Notorious bank robber and fugitive Brenden James Abbott is seeking to have his detention declared unlawful and is also suing the Western n government for wrongful imprisonment.
Forbes Kirby Lawyers, who act for the career criminal known as ‘the Postcard Bandit’, filed judicial review proceedings on Tuesday in the WA Supreme Court, seeking to invalidate Abbott’s prison sentence.
Abbott, 62, who escaped from Fremantle Prison in 1989, claims that sentencing laws introduced in November 1996 do not apply to him and that his WA custodial sentence lapsed while he was in custody in Queensland.
The infamous robber has an extensive criminal history and earned his nickname by taunting police with postcards while on the run.
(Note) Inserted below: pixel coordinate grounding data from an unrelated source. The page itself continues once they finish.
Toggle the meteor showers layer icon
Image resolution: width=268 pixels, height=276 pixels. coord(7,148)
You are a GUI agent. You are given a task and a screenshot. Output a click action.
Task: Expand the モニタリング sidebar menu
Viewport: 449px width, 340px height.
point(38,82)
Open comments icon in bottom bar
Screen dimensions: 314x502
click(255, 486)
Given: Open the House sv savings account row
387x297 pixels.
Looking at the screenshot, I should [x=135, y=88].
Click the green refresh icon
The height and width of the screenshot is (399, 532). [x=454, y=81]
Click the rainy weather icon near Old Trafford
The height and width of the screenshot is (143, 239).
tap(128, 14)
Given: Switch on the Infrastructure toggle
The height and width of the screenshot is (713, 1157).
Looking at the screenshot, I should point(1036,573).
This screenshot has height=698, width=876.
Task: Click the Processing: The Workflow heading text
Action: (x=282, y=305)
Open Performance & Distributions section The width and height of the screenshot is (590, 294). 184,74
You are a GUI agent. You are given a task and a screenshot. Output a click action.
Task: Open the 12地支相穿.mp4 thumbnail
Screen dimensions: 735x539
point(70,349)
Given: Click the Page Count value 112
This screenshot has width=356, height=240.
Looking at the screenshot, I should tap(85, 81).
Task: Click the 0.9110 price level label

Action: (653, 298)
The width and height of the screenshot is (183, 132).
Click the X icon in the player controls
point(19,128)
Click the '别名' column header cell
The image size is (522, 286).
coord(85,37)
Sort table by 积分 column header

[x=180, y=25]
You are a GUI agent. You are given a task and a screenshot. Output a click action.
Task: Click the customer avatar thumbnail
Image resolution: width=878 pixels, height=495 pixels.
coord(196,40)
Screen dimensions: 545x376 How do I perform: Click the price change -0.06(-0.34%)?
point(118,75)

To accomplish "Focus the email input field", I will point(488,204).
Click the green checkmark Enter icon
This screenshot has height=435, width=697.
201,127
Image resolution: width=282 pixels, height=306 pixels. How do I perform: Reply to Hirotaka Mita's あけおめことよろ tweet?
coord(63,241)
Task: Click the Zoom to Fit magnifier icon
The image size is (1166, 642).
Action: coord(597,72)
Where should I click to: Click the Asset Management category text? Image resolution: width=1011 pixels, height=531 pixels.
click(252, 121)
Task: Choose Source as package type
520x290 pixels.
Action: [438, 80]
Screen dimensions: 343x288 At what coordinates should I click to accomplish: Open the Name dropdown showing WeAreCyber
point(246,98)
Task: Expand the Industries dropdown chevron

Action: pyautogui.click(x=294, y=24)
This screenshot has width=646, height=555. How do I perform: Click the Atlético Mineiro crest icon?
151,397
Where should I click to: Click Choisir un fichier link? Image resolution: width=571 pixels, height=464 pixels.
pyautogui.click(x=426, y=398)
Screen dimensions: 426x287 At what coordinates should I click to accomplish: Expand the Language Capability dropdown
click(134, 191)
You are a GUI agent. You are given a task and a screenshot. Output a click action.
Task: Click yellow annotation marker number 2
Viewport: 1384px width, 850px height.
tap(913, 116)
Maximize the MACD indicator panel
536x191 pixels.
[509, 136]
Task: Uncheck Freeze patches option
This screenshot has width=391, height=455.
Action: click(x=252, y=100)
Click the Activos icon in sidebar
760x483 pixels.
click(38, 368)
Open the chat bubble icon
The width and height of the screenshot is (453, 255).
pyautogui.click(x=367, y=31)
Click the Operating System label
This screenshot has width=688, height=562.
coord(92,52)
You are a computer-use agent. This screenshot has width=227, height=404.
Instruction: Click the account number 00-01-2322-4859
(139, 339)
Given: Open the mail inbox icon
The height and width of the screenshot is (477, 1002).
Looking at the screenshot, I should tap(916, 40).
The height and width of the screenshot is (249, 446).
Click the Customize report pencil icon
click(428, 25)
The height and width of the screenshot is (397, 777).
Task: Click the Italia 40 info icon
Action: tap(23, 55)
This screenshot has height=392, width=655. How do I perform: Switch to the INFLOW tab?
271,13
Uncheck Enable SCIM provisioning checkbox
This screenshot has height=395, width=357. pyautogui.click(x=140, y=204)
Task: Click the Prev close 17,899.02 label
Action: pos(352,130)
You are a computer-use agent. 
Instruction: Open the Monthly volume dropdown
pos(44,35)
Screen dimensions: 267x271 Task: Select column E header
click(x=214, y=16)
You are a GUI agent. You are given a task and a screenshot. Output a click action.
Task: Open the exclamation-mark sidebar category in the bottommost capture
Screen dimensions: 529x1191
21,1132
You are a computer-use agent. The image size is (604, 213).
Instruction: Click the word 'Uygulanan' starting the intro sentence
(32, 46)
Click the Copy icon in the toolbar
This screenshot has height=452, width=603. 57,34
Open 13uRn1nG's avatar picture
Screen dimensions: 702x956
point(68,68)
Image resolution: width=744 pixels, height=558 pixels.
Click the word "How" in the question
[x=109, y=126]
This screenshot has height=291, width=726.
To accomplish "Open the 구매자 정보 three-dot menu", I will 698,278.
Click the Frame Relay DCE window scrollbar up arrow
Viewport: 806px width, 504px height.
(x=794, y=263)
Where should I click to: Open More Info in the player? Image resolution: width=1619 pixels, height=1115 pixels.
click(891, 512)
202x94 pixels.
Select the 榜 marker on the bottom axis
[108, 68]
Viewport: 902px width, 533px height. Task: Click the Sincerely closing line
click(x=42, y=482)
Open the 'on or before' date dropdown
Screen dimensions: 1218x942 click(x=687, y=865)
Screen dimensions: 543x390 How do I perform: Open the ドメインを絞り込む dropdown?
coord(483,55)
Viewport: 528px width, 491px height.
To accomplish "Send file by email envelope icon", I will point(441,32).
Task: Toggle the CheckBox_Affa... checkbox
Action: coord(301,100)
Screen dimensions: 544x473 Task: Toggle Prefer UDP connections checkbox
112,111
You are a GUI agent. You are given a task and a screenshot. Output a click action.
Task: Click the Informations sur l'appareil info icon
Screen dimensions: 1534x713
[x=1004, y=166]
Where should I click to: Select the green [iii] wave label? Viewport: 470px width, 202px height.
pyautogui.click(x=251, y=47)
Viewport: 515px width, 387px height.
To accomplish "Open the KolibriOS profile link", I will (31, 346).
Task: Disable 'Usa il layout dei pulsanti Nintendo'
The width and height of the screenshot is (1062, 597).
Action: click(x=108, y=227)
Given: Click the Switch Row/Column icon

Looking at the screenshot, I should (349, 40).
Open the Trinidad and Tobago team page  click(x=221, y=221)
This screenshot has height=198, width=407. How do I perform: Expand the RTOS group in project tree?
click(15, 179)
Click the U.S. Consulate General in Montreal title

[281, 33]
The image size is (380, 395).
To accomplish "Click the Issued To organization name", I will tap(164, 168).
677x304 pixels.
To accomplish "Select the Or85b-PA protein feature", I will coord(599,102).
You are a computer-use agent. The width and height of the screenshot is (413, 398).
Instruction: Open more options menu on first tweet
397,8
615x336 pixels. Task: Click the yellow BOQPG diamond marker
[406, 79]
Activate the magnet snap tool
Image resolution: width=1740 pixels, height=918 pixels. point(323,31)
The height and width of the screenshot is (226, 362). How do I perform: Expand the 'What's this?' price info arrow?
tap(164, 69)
He is also seeking to challenge the constitutional validity of the laws, which require an inmate returned to prison after an escape to serve an additional period of imprisonment equal to one-third of the time they were at large, on top of the time they had yet to serve when escaping.
Abbott claims the imposition of a sentence without the intervention of a court ‘offends’ the strict separation of the judiciary and legislative arms of government at federal level.
His lawyers say that the case may ultimately need to be determined by the High Court.
Counsel for Abbott, Matthew Crowley, said the real question was ‘not whether we like Mr Abbott or not’.
‘Views will differ about that, just like they did about Ned Kelly 150 years ago,’ he said.
‘The real question is the constitutional power the state has to keep people in prison after their sentences end – without trial, verdict, or sentence – even if they don’t like them.’
Mr Crowley said that if Abbott’s action was successful, it would mean that he had been falsely imprisoned in WA since as early as May 2016.
Abbott is a maximum security inmate at Perth’s Casuarina Prison, where he is serving a 14-year sentence for bank robbery, a prison riot and escaping from Fremantle Prison in 1989.
He was extradited to Perth in May 2016 after serving 18 years in Brisbane prisons, following his recapture in Darwin in May 1998.
He had escaped from Sir David Longland Prison in Brisbane in November 1997, where he was serving a sentence for bank robberies on the Gold Coast.
Abbott had been arrested on the Gold Coast in March 1995, five-and-a-half years after he escaped from Fremantle Prison and embarked on a covert life as a fugitive, suspected of robbing banks in WA, SA and Queensland of up to $5million.
Abbott is technically eligible for parole in WA in October 2026. But as a prisoner who has served more than 25 years, but is not subject to a life sentence, his situation is unique.
There is a genuine prospect Abbott will never be granted parole and won’t be released until his maximum term expires in January 2033, which would be 34 years and eight months after his recapture in Darwin.
Abbott remains subject to a High Security Escort classification, meaning that if he is required to leave prison for reasons such as a court appearance or medical attention, he would be subject to stringent security measures.
Prisoners with such a classification are automatically detained in maximum security, which means they are ineligible to be considered for transfer to a self-care unit, or to participate in the prison’s resocialisation program.
This program is generally reserved for inmates serving life sentences.
The WA Corrective Services Department’s protocol states that resocialisation programs for inmates serving fixed-term sentences are ‘often discouraged, as generally they are eligible to apply for release-planning activities as a sentenced prisoner, if and when they achieve a minimum security status and placement’.
But Abbott cannot achieve a minimum security status because of his classification and prison authorities insist he remains an escape risk, despite there being no escape attempts since his 1998 recapture.
In 2017, he was sentenced to a concurrent five-year jail term for the 1989 Fremantle Prison escape.